The output should be the records themselves, given again exactly.

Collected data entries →
———
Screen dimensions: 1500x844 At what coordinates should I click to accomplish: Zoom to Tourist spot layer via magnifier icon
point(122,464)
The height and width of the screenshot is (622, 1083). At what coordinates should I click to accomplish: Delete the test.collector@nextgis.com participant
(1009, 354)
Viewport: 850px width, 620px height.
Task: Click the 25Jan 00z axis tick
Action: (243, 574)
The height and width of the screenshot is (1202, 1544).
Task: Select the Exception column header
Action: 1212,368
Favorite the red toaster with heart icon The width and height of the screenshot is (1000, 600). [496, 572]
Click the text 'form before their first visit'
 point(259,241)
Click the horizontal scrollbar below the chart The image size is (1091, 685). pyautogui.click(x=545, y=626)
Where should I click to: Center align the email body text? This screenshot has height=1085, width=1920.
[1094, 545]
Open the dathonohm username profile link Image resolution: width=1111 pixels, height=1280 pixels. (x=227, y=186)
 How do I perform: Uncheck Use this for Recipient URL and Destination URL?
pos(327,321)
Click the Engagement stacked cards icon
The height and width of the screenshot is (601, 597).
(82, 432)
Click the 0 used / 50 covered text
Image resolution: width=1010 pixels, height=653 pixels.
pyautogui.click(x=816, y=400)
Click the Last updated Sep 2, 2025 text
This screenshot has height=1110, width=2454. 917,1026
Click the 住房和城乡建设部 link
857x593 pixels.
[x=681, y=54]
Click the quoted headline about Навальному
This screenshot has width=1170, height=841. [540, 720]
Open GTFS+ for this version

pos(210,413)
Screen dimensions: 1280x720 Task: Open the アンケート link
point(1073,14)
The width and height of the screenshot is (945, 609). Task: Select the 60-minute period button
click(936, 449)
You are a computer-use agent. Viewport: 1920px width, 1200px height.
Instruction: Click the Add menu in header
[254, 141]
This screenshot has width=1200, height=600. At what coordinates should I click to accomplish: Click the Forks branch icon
———
Output for this exercise →
Screen dimensions: 1500x844 At what coordinates should I click to accomplish: Zoom to Tourist spot layer via magnifier icon
point(122,464)
The height and width of the screenshot is (622, 1083). At what coordinates should I click to accomplish: Delete the test.collector@nextgis.com participant
(1009, 354)
Viewport: 850px width, 620px height.
Task: Click the 25Jan 00z axis tick
Action: (243, 574)
The height and width of the screenshot is (1202, 1544).
Task: Select the Exception column header
Action: 1212,368
Favorite the red toaster with heart icon The width and height of the screenshot is (1000, 600). [496, 572]
Click the text 'form before their first visit'
 point(259,241)
Click the horizontal scrollbar below the chart The image size is (1091, 685). pyautogui.click(x=545, y=626)
Where should I click to: Center align the email body text? This screenshot has height=1085, width=1920.
[1094, 545]
Open the dathonohm username profile link Image resolution: width=1111 pixels, height=1280 pixels. (x=227, y=186)
 How do I perform: Uncheck Use this for Recipient URL and Destination URL?
pos(327,321)
Click the Engagement stacked cards icon
The height and width of the screenshot is (601, 597).
(82, 432)
Click the 0 used / 50 covered text
Image resolution: width=1010 pixels, height=653 pixels.
pyautogui.click(x=816, y=400)
Click the Last updated Sep 2, 2025 text
This screenshot has height=1110, width=2454. 917,1026
Click the 住房和城乡建设部 link
857x593 pixels.
[x=681, y=54]
Click the quoted headline about Навальному
This screenshot has width=1170, height=841. [540, 720]
Open GTFS+ for this version

pos(210,413)
Screen dimensions: 1280x720 Task: Open the アンケート link
point(1073,14)
The width and height of the screenshot is (945, 609). Task: Select the 60-minute period button
click(936, 449)
You are a computer-use agent. Viewport: 1920px width, 1200px height.
Instruction: Click the Add menu in header
[254, 141]
This screenshot has width=1200, height=600. At what coordinates should I click to accomplish: Click the Forks branch icon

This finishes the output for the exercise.